#### Your instructions
Rewrite the lines below so that every occurrence of "GUI agent" becomes "screen assistant", with nothing else changed.

#### Given data
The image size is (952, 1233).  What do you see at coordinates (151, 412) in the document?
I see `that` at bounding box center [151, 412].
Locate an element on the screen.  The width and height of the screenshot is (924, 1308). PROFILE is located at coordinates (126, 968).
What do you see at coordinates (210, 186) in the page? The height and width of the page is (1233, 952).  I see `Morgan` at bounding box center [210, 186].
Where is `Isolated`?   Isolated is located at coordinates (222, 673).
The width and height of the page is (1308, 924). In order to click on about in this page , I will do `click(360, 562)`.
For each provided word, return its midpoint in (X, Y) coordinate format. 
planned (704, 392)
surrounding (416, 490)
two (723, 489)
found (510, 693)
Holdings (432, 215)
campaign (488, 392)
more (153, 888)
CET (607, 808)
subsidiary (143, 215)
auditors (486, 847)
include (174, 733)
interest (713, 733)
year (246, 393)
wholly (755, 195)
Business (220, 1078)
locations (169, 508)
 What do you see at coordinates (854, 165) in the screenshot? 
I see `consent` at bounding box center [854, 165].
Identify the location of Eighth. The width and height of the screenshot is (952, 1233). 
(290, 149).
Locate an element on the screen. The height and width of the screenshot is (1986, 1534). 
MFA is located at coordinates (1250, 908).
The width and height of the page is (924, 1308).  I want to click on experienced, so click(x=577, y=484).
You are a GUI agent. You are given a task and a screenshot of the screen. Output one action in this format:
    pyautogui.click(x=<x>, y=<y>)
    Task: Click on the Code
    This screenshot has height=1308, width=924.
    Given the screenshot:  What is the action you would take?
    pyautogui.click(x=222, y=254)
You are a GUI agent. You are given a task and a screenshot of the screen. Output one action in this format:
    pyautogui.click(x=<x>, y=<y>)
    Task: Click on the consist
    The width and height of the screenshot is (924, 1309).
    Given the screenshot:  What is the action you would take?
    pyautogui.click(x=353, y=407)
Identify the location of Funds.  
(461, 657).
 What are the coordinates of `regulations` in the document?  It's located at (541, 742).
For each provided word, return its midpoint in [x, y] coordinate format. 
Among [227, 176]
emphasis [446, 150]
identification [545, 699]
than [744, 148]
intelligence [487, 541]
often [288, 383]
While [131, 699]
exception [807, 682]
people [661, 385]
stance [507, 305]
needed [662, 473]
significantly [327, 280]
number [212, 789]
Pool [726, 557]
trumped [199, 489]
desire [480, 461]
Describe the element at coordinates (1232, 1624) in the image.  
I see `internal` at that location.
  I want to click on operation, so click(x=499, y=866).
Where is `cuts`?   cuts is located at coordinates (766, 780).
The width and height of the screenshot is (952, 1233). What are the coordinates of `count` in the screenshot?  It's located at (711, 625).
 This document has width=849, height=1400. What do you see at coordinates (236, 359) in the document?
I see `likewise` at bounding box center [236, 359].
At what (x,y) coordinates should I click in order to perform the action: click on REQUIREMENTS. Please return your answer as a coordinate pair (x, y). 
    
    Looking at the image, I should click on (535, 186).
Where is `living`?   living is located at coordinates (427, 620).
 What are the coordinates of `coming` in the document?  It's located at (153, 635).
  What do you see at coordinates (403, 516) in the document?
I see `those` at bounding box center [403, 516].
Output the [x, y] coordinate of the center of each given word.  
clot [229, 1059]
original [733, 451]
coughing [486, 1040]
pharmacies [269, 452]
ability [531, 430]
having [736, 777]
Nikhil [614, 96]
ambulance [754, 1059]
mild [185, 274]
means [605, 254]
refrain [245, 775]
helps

#### Answer to the task
The image size is (952, 1233).  What do you see at coordinates (151, 412) in the document?
I see `that` at bounding box center [151, 412].
Locate an element on the screen.  The width and height of the screenshot is (924, 1308). PROFILE is located at coordinates (126, 968).
What do you see at coordinates (210, 186) in the page? The height and width of the page is (1233, 952).  I see `Morgan` at bounding box center [210, 186].
Where is `Isolated`?   Isolated is located at coordinates (222, 673).
The width and height of the page is (1308, 924). In order to click on about in this page , I will do `click(360, 562)`.
For each provided word, return its midpoint in (X, Y) coordinate format. 
planned (704, 392)
surrounding (416, 490)
two (723, 489)
found (510, 693)
Holdings (432, 215)
campaign (488, 392)
more (153, 888)
CET (607, 808)
subsidiary (143, 215)
auditors (486, 847)
include (174, 733)
interest (713, 733)
year (246, 393)
wholly (755, 195)
Business (220, 1078)
locations (169, 508)
 What do you see at coordinates (854, 165) in the screenshot? 
I see `consent` at bounding box center [854, 165].
Identify the location of Eighth. The width and height of the screenshot is (952, 1233). 
(290, 149).
Locate an element on the screen. The height and width of the screenshot is (1986, 1534). 
MFA is located at coordinates (1250, 908).
The width and height of the page is (924, 1308).  I want to click on experienced, so click(x=577, y=484).
You are a screen assistant. You are given a task and a screenshot of the screen. Output one action in this format:
    pyautogui.click(x=<x>, y=<y>)
    Task: Click on the Code
    This screenshot has height=1308, width=924.
    Given the screenshot:  What is the action you would take?
    pyautogui.click(x=222, y=254)
You are a screen assistant. You are given a task and a screenshot of the screen. Output one action in this format:
    pyautogui.click(x=<x>, y=<y>)
    Task: Click on the consist
    The width and height of the screenshot is (924, 1309).
    Given the screenshot:  What is the action you would take?
    pyautogui.click(x=353, y=407)
Identify the location of Funds.  
(461, 657).
 What are the coordinates of `regulations` in the document?  It's located at (541, 742).
For each provided word, return its midpoint in [x, y] coordinate format. 
Among [227, 176]
emphasis [446, 150]
identification [545, 699]
than [744, 148]
intelligence [487, 541]
often [288, 383]
While [131, 699]
exception [807, 682]
people [661, 385]
stance [507, 305]
needed [662, 473]
significantly [327, 280]
number [212, 789]
Pool [726, 557]
trumped [199, 489]
desire [480, 461]
Describe the element at coordinates (1232, 1624) in the image.  
I see `internal` at that location.
  I want to click on operation, so click(x=499, y=866).
Where is `cuts`?   cuts is located at coordinates (766, 780).
The width and height of the screenshot is (952, 1233). What are the coordinates of `count` in the screenshot?  It's located at (711, 625).
 This document has width=849, height=1400. What do you see at coordinates (236, 359) in the document?
I see `likewise` at bounding box center [236, 359].
At what (x,y) coordinates should I click in order to perform the action: click on REQUIREMENTS. Please return your answer as a coordinate pair (x, y). 
    
    Looking at the image, I should click on (535, 186).
Where is `living`?   living is located at coordinates (427, 620).
 What are the coordinates of `coming` in the document?  It's located at (153, 635).
  What do you see at coordinates (403, 516) in the document?
I see `those` at bounding box center [403, 516].
Output the [x, y] coordinate of the center of each given word.  
clot [229, 1059]
original [733, 451]
coughing [486, 1040]
pharmacies [269, 452]
ability [531, 430]
having [736, 777]
Nikhil [614, 96]
ambulance [754, 1059]
mild [185, 274]
means [605, 254]
refrain [245, 775]
helps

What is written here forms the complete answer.